Passage shown:
It’s similar to a CDN, except that in a CDN they only cache the most frequently used data, whereas here, we replicate the entire search index to each of those nodes sitting at different locations. So it’s as good as it’s going to get in terms of reducing latency for users. In fact, this search delivery network is what prompted some users to use Typesense as a distributed caching JSON store. So instead of having to replicate your primary database, which is probably sitting in one location, out to different regions, which is a hard thing to do, they instead send a copy of the data into Typesense, and have Typesense replicate the data to different regions, and then hit Typesense directly as a distributed cache. So that’s an interesting use case that people have used Typesense for.

So yeah, these are the different pricing angles. And I think when people realize that, “Oh, if I were to host this on AWS, or GCP, this is how much the incremental spend I have to spend with Typesense Cloud” - when that delta is tiny, when people realize that, that’s when hopefully that’s a convincing case for people to let us deal with the infrastructure stuff, rather than having to spend time on it yourself, and spend that engineering time and bandwidth. However tiny that might be, we still take care of that on an ongoing basis.

So for the true DIYers who are doing it at scale, is the clustering stuff - are those things that are in Typesense, and you’re implementing it in your cloud, and they could also go about doing it for themselves, or is that stuff that’s outside of the binary and is only in the cloud?

No, the clustering is also something that’s available in the open source version. So it’s the same binary that you can run multiple copies of in different machines, and set up a configuration file to point each other to the IP address of the other nodes, and it’ll automatically start replicating that out. So we, again, run the same Typesense binary in Typesense cloud as well. In fact, any improvements that we do in Typesense Cloud, once we observed people using it at scale, that actually makes its way back into the open source version. And that actually has helped in a nice little feedback loop where because we have first-hand visibility into Typesense running in production, at scale, with Typesense Cloud, we were able to then improve the open source product with that experience, because from what I’ve realized now running Typesense Cloud, writing software is one thing, but watching the software run in production, and observe how it works in different datasets, different types of traffic patterns, querry patterns, shape of the data - you get so much more visibility into how your software performs… And I’d say that has been a nice side benefit of Typesense Cloud, besides of course the revenue, to keep improving the open source product as well through the hosted version.

[01:04:28.17] Is that a commitment of yours, to always give back to the open source through cloud, or is this just a natural byproduct that has happened? Is it a commitment, or is it just a sort of an accident, I guess? I don’t want to downplay it, by any means.

Given material:
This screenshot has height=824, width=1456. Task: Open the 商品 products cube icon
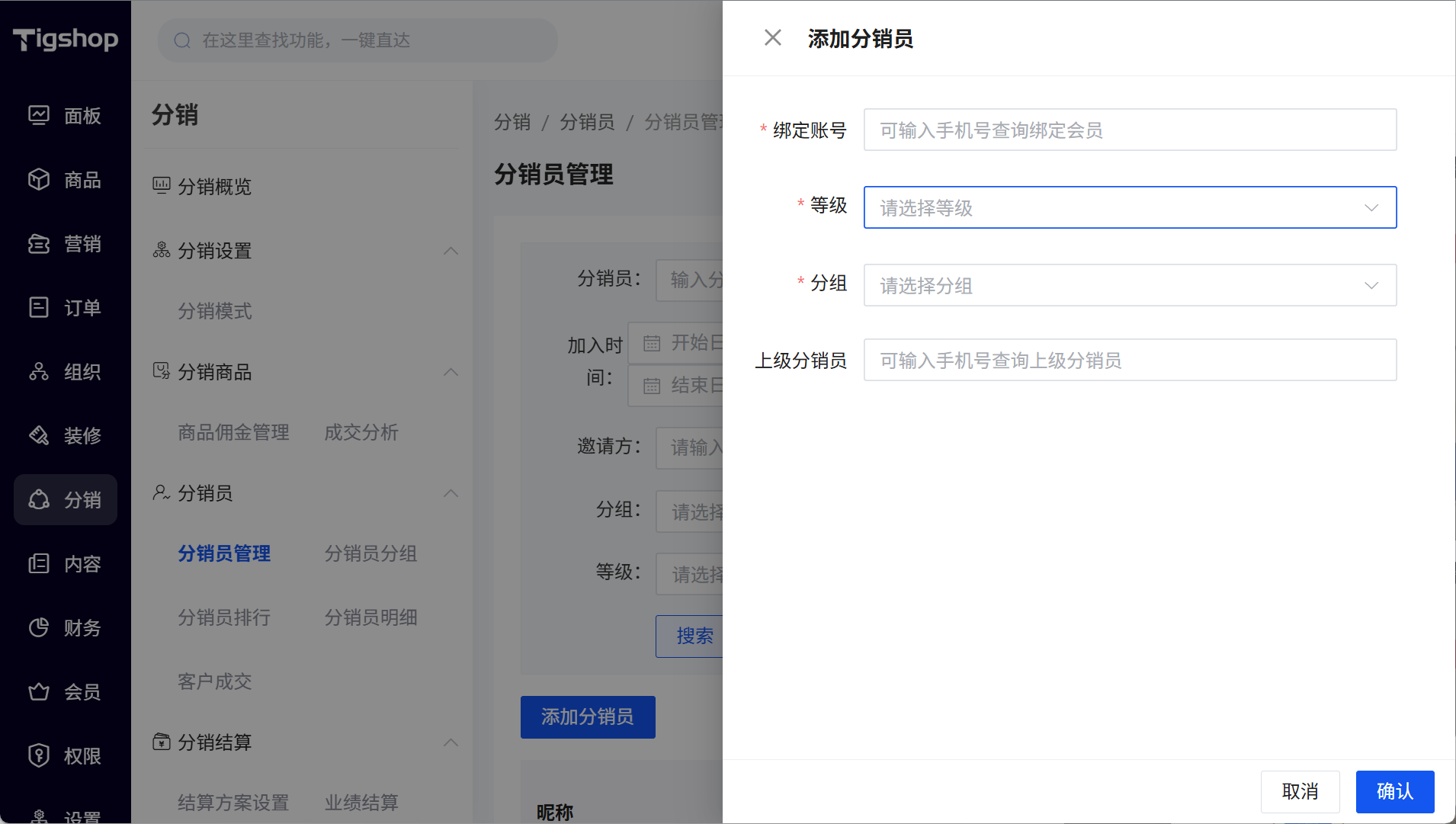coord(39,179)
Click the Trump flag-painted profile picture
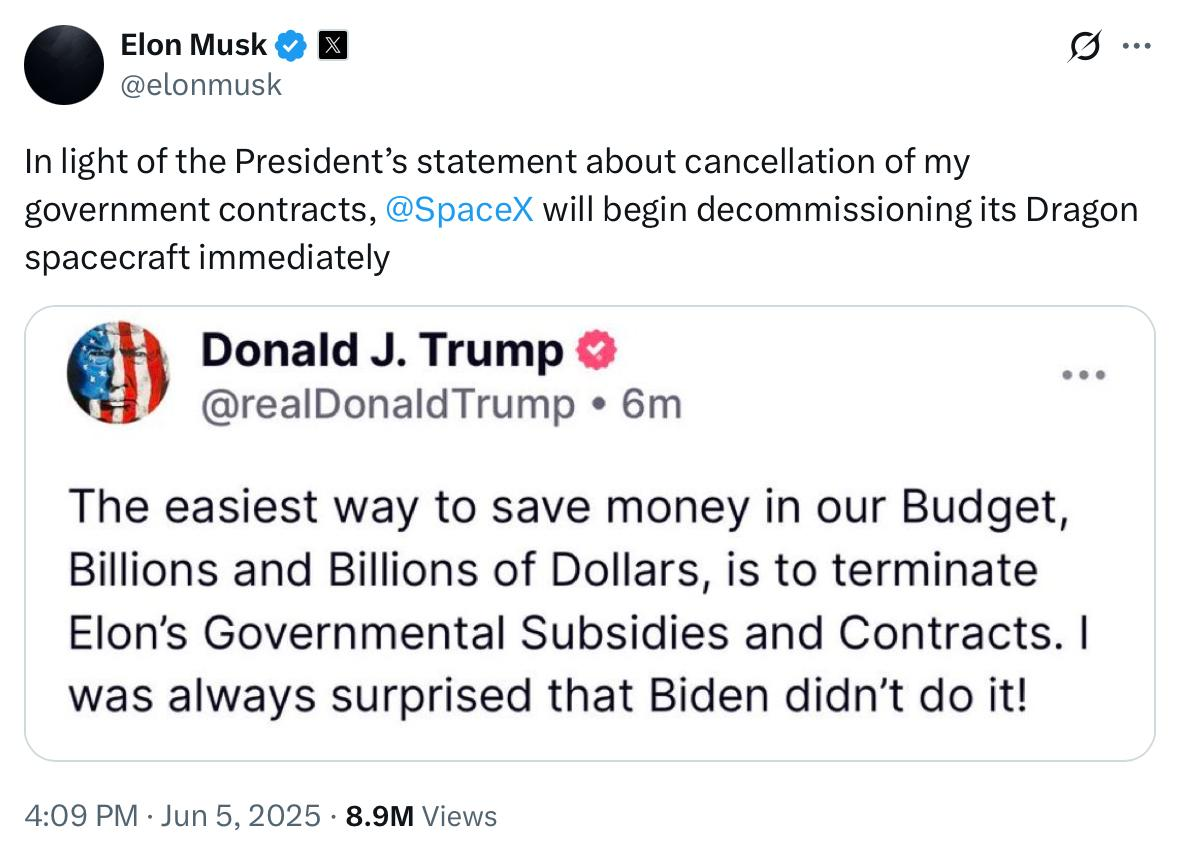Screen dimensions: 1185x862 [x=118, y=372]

What is being asked:
In the Typesense transcript, how does Typesense's search delivery network differ from a CDN?

The result:
A CDN caches only the most frequently used data, while the search delivery network replicates the entire search index to each node at different locations.